大手町ビル内のオフィス勤務も慣れて気持ちにゆとりが生まれてきた頃、大手町ビルの日比谷通り口から都電が走っていることを知って、時々、退社後にそれに乗って、田舎者よろしく、あちこち途中下車して沿線風景を楽しんでいたが、その内に、子供の頃からの「本好き」「活字の虫」の読書欲を満たす古書店街の神保町に、退社時間後、都電に揺られながら向かうのが楽しみとなっていた。

 

あの頃の神保町は、古色蒼然とした幾つかの大学と古書店を軸に、あちこちの通りや露地裏に安食堂、珈琲専門店、ジャズ喫茶、名曲喫茶、パチンコ店や雀荘がひしめき、混沌として人間臭い街だった。

 

そんな街と行き交う人の醸す雰囲気と雑然とした独特の臭いが、地方の高校を卒業して東京での会社勤めを始めた「上京者」の疎外感と孤独を癒す作用をもたらしていたのではないかと、今にして思う。

 

 

ここで、優に半世紀を超えたおぼろな記憶から、当時の私の神保町「ウロウロコース」を掘り起こしてみたい。(※)括弧内の番号は上記地図の番号に該当。

 

先ずは、お目当ての本を求めて、古書店を探索した後の空腹しのぎに「キッチン・グラン」(1)で、80円のメンチカツ定食をよく食べた。

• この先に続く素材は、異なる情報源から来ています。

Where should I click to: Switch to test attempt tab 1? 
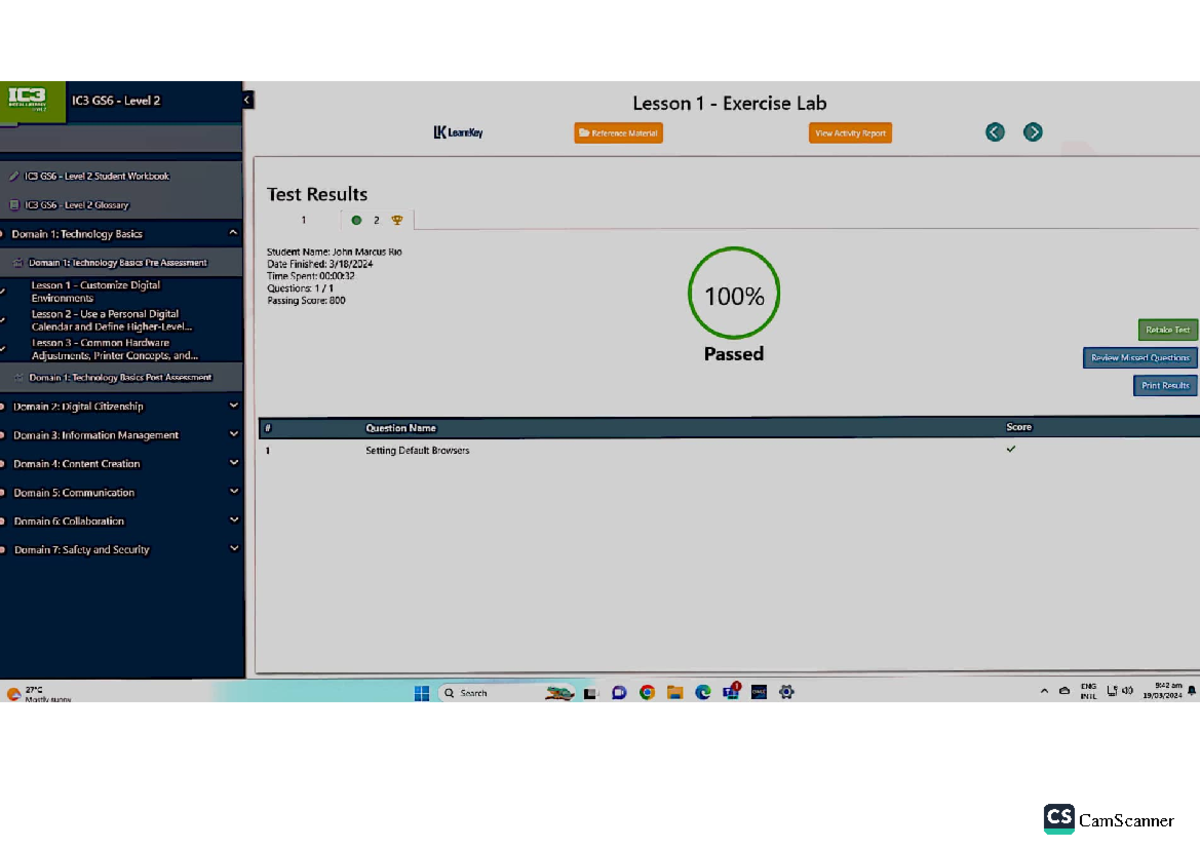click(303, 219)
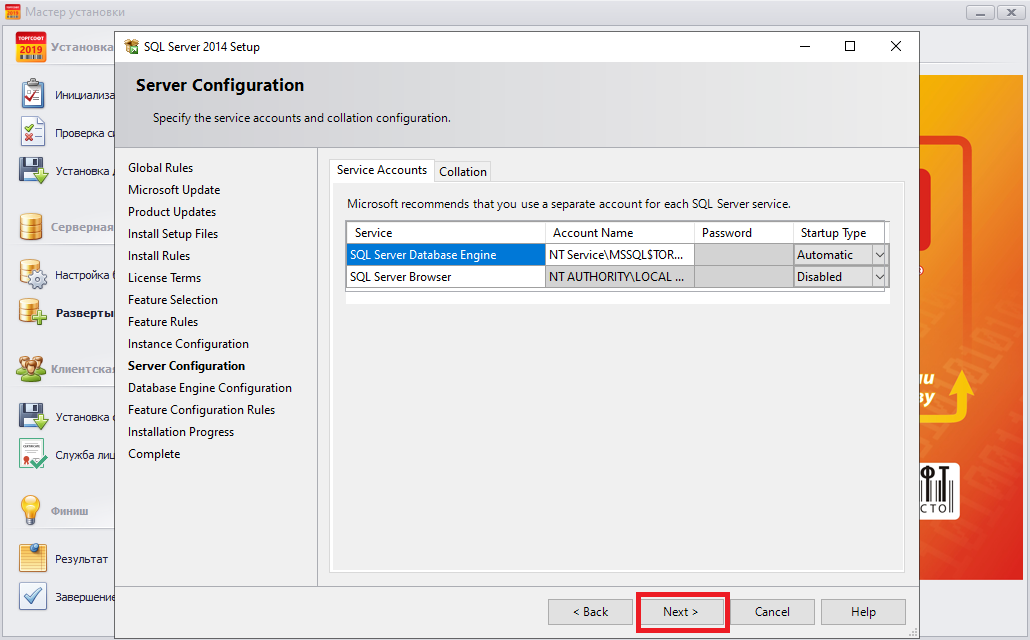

あの頃は大学生も、勤め人も、そして今ほどメディアに露出していなかった教授方も、一様に懐に余裕が無かったようで、天ぷら定食が100円台の「いもや」(青2)と共に、キッチン・グランは有難い店だった。

 

または、古書店で、お目当てや掘り出し物を見つけた時は、少しでも早く読みたい一心で、近くの喫茶店に駆け込み、珈琲を片手に、胸を時めかせてページをめくるのが常だった。店内では、私と同様に、買ったばかりの本の包装紙をもどかしそうにほどいている顔・顔・顔があった。

 

あの頃、私が良く駆け込んだ喫茶店はエリカ(4)や、ラドリオ(3)、李白(青6)である。神保町の喫茶店はそれぞれに特徴があり、エリカは濃い目の珈琲をユニホーム姿のマスターとおぼしき中年男性が丁寧に点ててくれ、ラドリオは詩の雑誌「ユリイカ」編集部の近くであったから詩人や文学者の溜まり場であり、李白は障子硝子に行燈型の和紙のスタンドが目印で、そして李朝の染付けで珈琲を味わえる、数寄者の店主を思わせる店であった。

 

時に職場の人間関係で屈折した気持ちを抱えたときは、書泉グランデの裏にある「ミロンガ」(5)で、タンゴにタップリ浸る事が多かった。当時の伝聞であるが、この店はアルゼンチン・タンゴのレコードの所蔵が数千枚とかで、タンゴ好きには知られた存在だった。

 

二十代半ばの若い女が、薄暗い喫茶店で泥臭いアルゼンチン・タンゴの音色に浸るのは確かに変わっているが、私は、中学生の頃から文化放送の「これがタンゴだ」という番組を、小さなラジオにかじりついて聴いた早熟なガキであったから、番組テーマ曲の「エル・ジョロン(泣き虫)」を初め「淡き火影に」、「エル・チョクロ」などを聞くと、高ぶった気持ちが自然に落ち着いてくるのだった。

 

こうした私の神保町との付き合いは、都電が廃止された後は徒歩で通い、その後のオフィス移転、更に2004年の定年退職を経て、今なお続いている。